Excerpt provided start

'Songs of Travel'
Led by Resident Conductor Gregory Vajda, the Oregon Symphony orchestra embarks on a tour that takes in works by Ravel, Sousa, Bartók and Edvard Grieg.
Things get truly exotic when the journey continues on to far Washington County and the talents of violinist Brandon Garbot, the Portland Youth Philharmonic veteran who is a Beaverton eighth-grader, and the Skyview Steel Band, the well-traveled 11-member high school ensemble.
- Eric Bartels
2 p.m. SUNDAY, Jan. 6, Arlene Schnitzer Concert Hall, 1037 S.W. Broadway, 503-228-1353, www.orsymphony.org, $8-$39
Calling this show puppetry is like calling Dr. Seuss a guy who wrote children's stories. It's great all-ages entertainment.
3 p.m. FRIDAY, 2 p.m. and 7 p.m. SATURDAY, Jan. 4-5, Imago Theatre, 17 S.E. Eighth Ave., 503-231-9581, www.imagotheatre.com, $16-$31
'Scandal in Bohemia'
Leif Norby stars as Sherlock Holmes in this adaptation of the Arthur Conan Doyle novel. Grant Turner, artistic director of the Northwest Classical Theater Company, provided the adaptation; Bibi Walton directs.
7 p.m. FRIDAY and SATURDAY, 2 p.m. SUNDAY, Jan. 4-6, Shoe Box Theatre, 2110 S.E. 10th Ave., 971-244-3740, www.nwctc.org $12-$18
'Who Stole My Dead Husband'
New York native Lou Pallotta has touched a nerve with his raucous tribute to growing up in Brooklyn, which he did. His star-filled interactive comedy about a disappearing corpse has been delighting weekend audiences for going on a year and a half.
7:30 p.m. FRIDAY and SATURDAY, through March 29, Madison's East Wing, 1125 S.E. Madison St., 800-966-8865, www.whostolemydeadhusband.com, $60 includes dinner
This must-see display of Chuck Close's prints and explanations of how he makes them ends Sunday, Jan. 6.
Here's your chance to see how he makes giant prints with woodblock, lithograph and spitbite, and a few spitbite techniques he invented himself. Vitrines contain materials both he and the master printers used, such as grids drawn on paper with numbers penciled in.
Also showing is Seattle painter Ann Gale's nonflattering portraits, whose intense brushwork shows she learned a thing or two from Lucian Freud. (Through Feb. 10.)
- Joseph Gallivan
10 a.m. to 8 p.m. FRIDAY, 10 a.m. to 5 p.m. SATURDAY, noon to 5 p.m. SUNDAY, Portland Art Museum, 1219 S.W. Park Ave., 503-226-2811, www.portlandartmuseum.org $10
'A NW Thang'
This group show inaugurates the new home of Gallery Homeland in the Ford Building, another piece of flak from the IED that was Disjecta. A NW Thang features artists from Portland and Seattle including Marc Dombrosky, Saya Moriyasu, Patrick Rock, Paige Saez, Cynthia Star and Jason Wood. Treat it like a new cable channel.

Excerpt provided end
Data lines start

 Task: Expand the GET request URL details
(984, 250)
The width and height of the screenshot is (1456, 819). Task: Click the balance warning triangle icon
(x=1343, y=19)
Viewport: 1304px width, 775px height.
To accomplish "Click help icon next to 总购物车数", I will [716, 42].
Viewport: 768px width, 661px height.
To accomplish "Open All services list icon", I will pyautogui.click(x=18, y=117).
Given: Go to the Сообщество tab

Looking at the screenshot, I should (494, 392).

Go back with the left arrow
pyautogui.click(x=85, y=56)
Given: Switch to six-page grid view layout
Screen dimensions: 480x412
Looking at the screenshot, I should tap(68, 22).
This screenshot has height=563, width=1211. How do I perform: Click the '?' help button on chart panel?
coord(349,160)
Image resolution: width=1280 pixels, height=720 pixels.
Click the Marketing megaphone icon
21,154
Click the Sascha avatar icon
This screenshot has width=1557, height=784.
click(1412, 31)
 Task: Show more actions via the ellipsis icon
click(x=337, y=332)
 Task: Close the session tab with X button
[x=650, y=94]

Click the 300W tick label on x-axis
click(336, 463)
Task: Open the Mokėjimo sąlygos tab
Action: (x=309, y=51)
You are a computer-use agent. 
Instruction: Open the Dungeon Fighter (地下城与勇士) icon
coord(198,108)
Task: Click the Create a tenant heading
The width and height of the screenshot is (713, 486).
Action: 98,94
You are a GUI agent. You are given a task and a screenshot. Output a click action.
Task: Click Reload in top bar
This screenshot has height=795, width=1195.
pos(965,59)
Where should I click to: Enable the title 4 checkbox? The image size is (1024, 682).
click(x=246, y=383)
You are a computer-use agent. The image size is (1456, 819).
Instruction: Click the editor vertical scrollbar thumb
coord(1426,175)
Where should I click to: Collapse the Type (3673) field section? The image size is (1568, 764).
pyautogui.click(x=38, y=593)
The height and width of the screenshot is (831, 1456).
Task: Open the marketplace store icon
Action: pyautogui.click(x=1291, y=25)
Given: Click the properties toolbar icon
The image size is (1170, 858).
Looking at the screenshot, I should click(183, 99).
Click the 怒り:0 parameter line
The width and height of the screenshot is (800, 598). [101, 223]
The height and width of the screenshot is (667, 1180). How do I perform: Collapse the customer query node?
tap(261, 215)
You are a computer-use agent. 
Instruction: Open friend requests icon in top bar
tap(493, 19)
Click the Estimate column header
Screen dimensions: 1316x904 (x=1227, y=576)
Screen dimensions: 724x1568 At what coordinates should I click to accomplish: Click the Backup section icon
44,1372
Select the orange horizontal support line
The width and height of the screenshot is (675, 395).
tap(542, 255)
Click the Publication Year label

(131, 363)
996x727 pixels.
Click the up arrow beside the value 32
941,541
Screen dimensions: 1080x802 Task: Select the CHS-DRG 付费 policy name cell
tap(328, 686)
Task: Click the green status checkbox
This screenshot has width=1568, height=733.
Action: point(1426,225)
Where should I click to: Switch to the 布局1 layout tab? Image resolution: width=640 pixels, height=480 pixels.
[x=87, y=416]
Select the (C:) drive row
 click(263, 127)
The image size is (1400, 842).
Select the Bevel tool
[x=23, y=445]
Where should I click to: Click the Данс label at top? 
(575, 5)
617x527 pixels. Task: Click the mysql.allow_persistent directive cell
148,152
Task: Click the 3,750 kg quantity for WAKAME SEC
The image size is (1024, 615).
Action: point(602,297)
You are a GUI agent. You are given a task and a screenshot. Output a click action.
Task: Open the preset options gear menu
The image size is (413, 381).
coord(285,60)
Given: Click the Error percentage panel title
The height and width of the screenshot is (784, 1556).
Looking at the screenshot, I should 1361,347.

Data lines end

• [Prompt]: Rewrite the events listing starting at the words "7:30 p.m. FRIDAY" and stopping after "numbers penciled in.", with "Vitrines" changed to "Display cases".

• [Output for this task]:
7:30 p.m. FRIDAY and SATURDAY, through March 29, Madison's East Wing, 1125 S.E. Madison St., 800-966-8865, www.whostolemydeadhusband.com, $60 includes dinner
This must-see display of Chuck Close's prints and explanations of how he makes them ends Sunday, Jan. 6.
Here's your chance to see how he makes giant prints with woodblock, lithograph and spitbite, and a few spitbite techniques he invented himself. Display cases contain materials both he and the master printers used, such as grids drawn on paper with numbers penciled in.